Excerpts from a dataset:
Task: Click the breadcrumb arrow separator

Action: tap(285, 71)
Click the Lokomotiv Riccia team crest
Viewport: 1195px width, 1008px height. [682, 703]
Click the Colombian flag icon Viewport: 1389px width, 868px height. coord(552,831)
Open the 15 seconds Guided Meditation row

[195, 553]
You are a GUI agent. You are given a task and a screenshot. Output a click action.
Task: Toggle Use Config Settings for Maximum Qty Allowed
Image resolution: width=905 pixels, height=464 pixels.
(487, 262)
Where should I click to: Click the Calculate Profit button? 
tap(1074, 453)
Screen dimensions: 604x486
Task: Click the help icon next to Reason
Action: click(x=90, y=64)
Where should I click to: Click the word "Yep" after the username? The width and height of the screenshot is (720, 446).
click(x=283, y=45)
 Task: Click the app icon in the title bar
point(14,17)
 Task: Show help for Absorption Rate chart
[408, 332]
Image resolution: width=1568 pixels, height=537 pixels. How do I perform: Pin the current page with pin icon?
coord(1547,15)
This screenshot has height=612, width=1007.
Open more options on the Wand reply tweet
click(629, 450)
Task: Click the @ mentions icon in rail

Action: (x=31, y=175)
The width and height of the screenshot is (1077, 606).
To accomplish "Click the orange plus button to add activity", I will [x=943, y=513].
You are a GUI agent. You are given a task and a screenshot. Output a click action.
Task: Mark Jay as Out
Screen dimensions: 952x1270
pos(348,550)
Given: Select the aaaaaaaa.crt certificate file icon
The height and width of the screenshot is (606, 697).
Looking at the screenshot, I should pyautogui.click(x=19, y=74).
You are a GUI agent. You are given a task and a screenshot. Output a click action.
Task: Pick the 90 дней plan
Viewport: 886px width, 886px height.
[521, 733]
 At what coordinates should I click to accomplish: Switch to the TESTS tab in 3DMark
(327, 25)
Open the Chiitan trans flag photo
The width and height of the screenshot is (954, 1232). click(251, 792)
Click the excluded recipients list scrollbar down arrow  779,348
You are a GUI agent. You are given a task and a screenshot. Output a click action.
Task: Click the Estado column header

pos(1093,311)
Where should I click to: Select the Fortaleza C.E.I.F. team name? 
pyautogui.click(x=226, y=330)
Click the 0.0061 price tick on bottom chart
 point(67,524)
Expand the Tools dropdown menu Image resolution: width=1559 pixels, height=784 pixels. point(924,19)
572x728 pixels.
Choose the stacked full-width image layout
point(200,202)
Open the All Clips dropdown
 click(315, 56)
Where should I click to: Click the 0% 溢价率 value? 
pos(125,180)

• _About this task_:
The entries shown above should be duplicated exactly.

• _Answer below_:
Task: Click the breadcrumb arrow separator

Action: tap(285, 71)
Click the Lokomotiv Riccia team crest
Viewport: 1195px width, 1008px height. [682, 703]
Click the Colombian flag icon Viewport: 1389px width, 868px height. coord(552,831)
Open the 15 seconds Guided Meditation row

[195, 553]
You are a GUI agent. You are given a task and a screenshot. Output a click action.
Task: Toggle Use Config Settings for Maximum Qty Allowed
Image resolution: width=905 pixels, height=464 pixels.
(487, 262)
Where should I click to: Click the Calculate Profit button? 
tap(1074, 453)
Screen dimensions: 604x486
Task: Click the help icon next to Reason
Action: click(x=90, y=64)
Where should I click to: Click the word "Yep" after the username? The width and height of the screenshot is (720, 446).
click(x=283, y=45)
 Task: Click the app icon in the title bar
point(14,17)
 Task: Show help for Absorption Rate chart
[408, 332]
Image resolution: width=1568 pixels, height=537 pixels. How do I perform: Pin the current page with pin icon?
coord(1547,15)
This screenshot has height=612, width=1007.
Open more options on the Wand reply tweet
click(629, 450)
Task: Click the @ mentions icon in rail

Action: (x=31, y=175)
The width and height of the screenshot is (1077, 606).
To accomplish "Click the orange plus button to add activity", I will [x=943, y=513].
You are a GUI agent. You are given a task and a screenshot. Output a click action.
Task: Mark Jay as Out
Screen dimensions: 952x1270
pos(348,550)
Given: Select the aaaaaaaa.crt certificate file icon
The height and width of the screenshot is (606, 697).
Looking at the screenshot, I should pyautogui.click(x=19, y=74).
You are a GUI agent. You are given a task and a screenshot. Output a click action.
Task: Pick the 90 дней plan
Viewport: 886px width, 886px height.
[521, 733]
 At what coordinates should I click to accomplish: Switch to the TESTS tab in 3DMark
(327, 25)
Open the Chiitan trans flag photo
The width and height of the screenshot is (954, 1232). click(251, 792)
Click the excluded recipients list scrollbar down arrow  779,348
You are a GUI agent. You are given a task and a screenshot. Output a click action.
Task: Click the Estado column header

pos(1093,311)
Where should I click to: Select the Fortaleza C.E.I.F. team name? 
pyautogui.click(x=226, y=330)
Click the 0.0061 price tick on bottom chart
 point(67,524)
Expand the Tools dropdown menu Image resolution: width=1559 pixels, height=784 pixels. point(924,19)
572x728 pixels.
Choose the stacked full-width image layout
point(200,202)
Open the All Clips dropdown
 click(315, 56)
Where should I click to: Click the 0% 溢价率 value? 
pos(125,180)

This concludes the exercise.